The task.
Go through the listing and set it down exactly, leaving out its pictures.
##### Records shown
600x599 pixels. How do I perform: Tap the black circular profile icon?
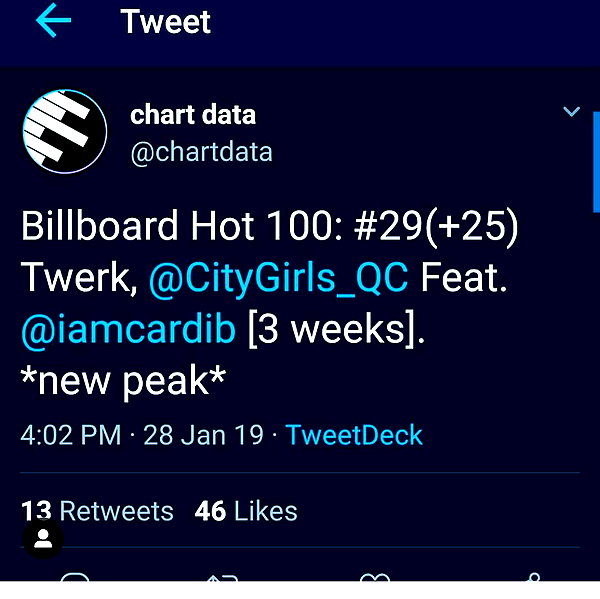(43, 539)
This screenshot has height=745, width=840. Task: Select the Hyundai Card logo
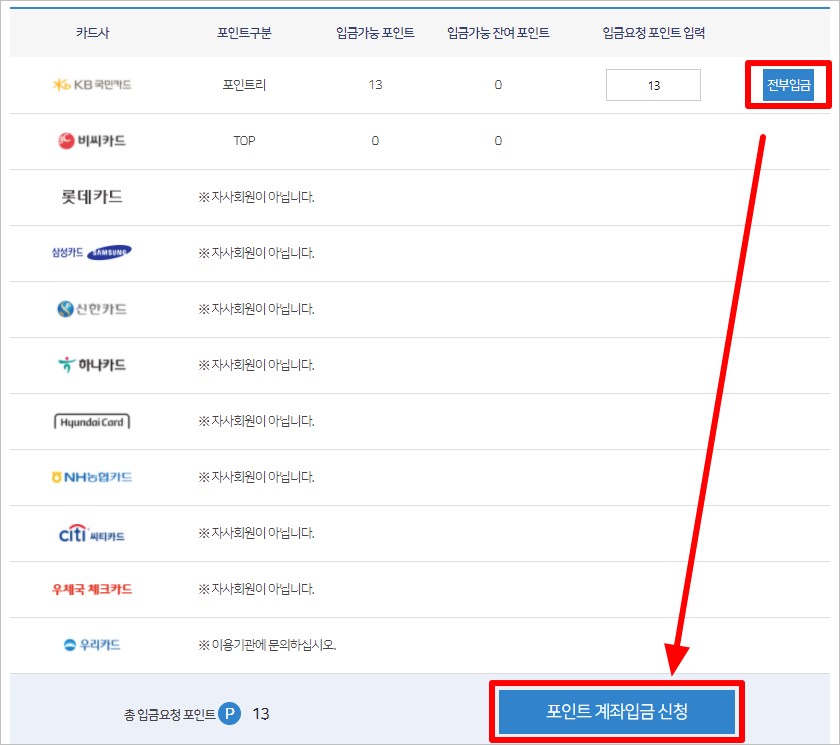tap(90, 421)
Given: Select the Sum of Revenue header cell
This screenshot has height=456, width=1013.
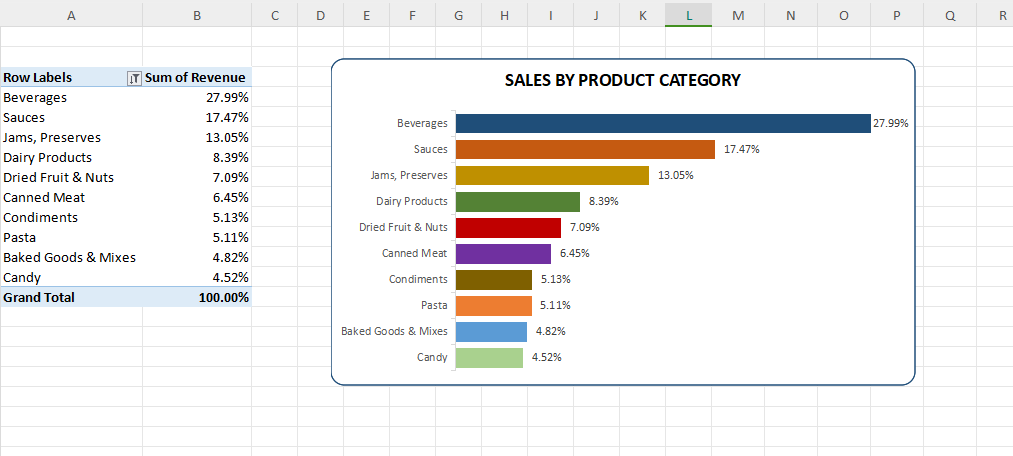Looking at the screenshot, I should (x=195, y=78).
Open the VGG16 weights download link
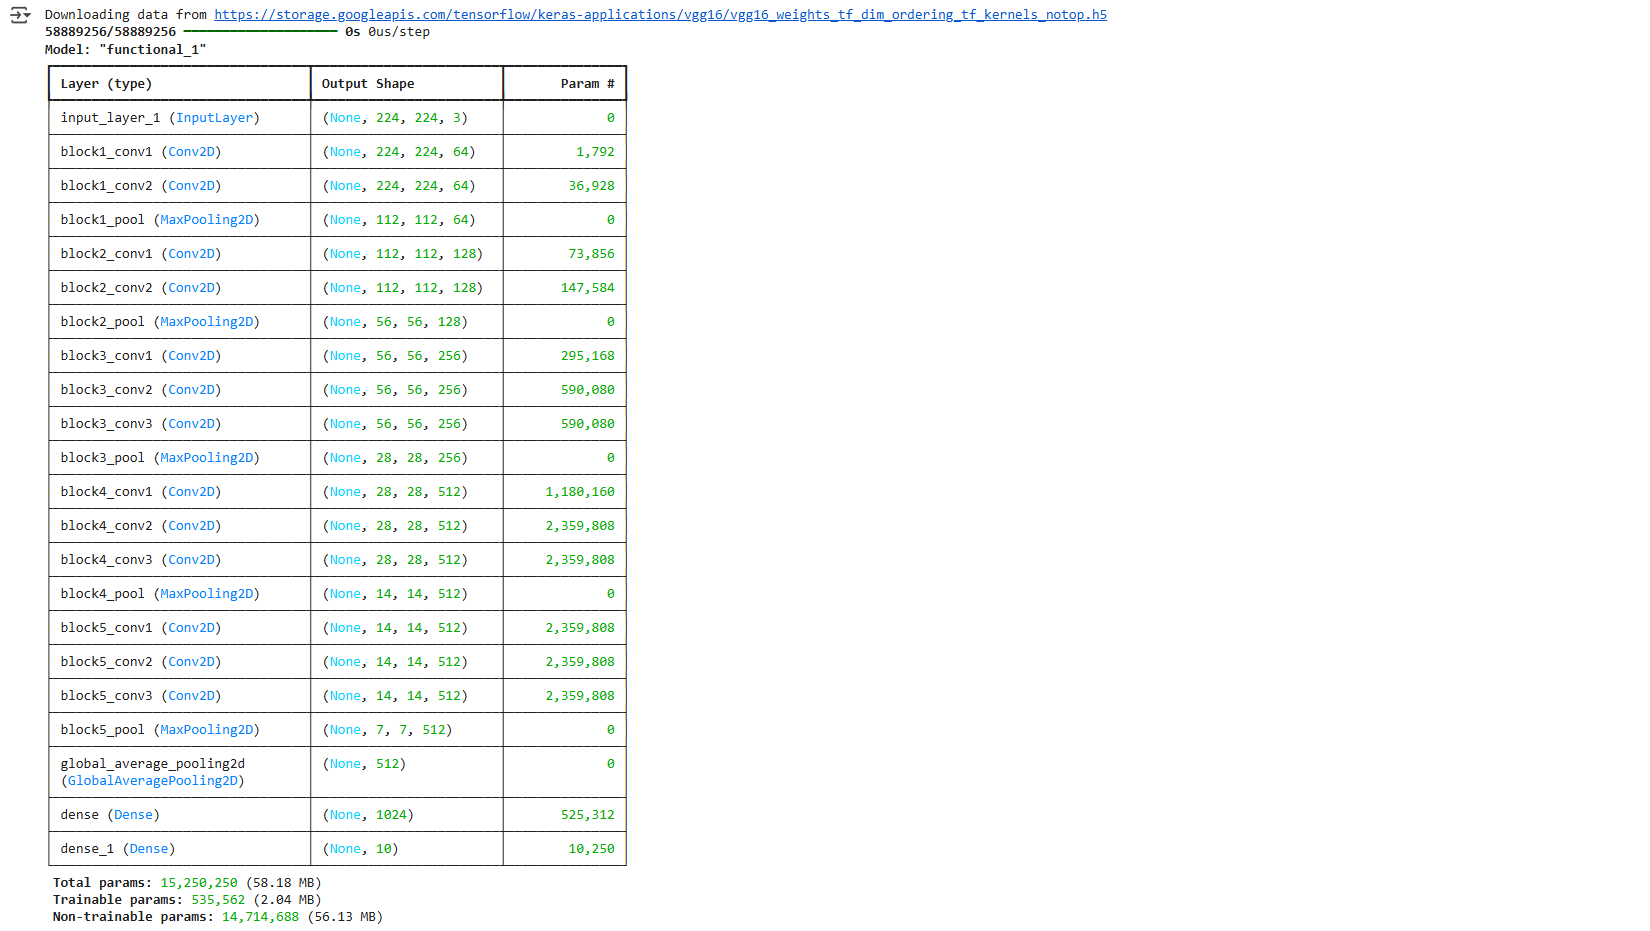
##########
Expected output.
600x599 pixels. How do I perform: Tap the black circular profile icon?
(43, 539)
This screenshot has height=745, width=840. Task: Select the Hyundai Card logo
tap(90, 421)
Given: Select the Sum of Revenue header cell
This screenshot has height=456, width=1013.
Looking at the screenshot, I should (x=195, y=78).
Open the VGG16 weights download link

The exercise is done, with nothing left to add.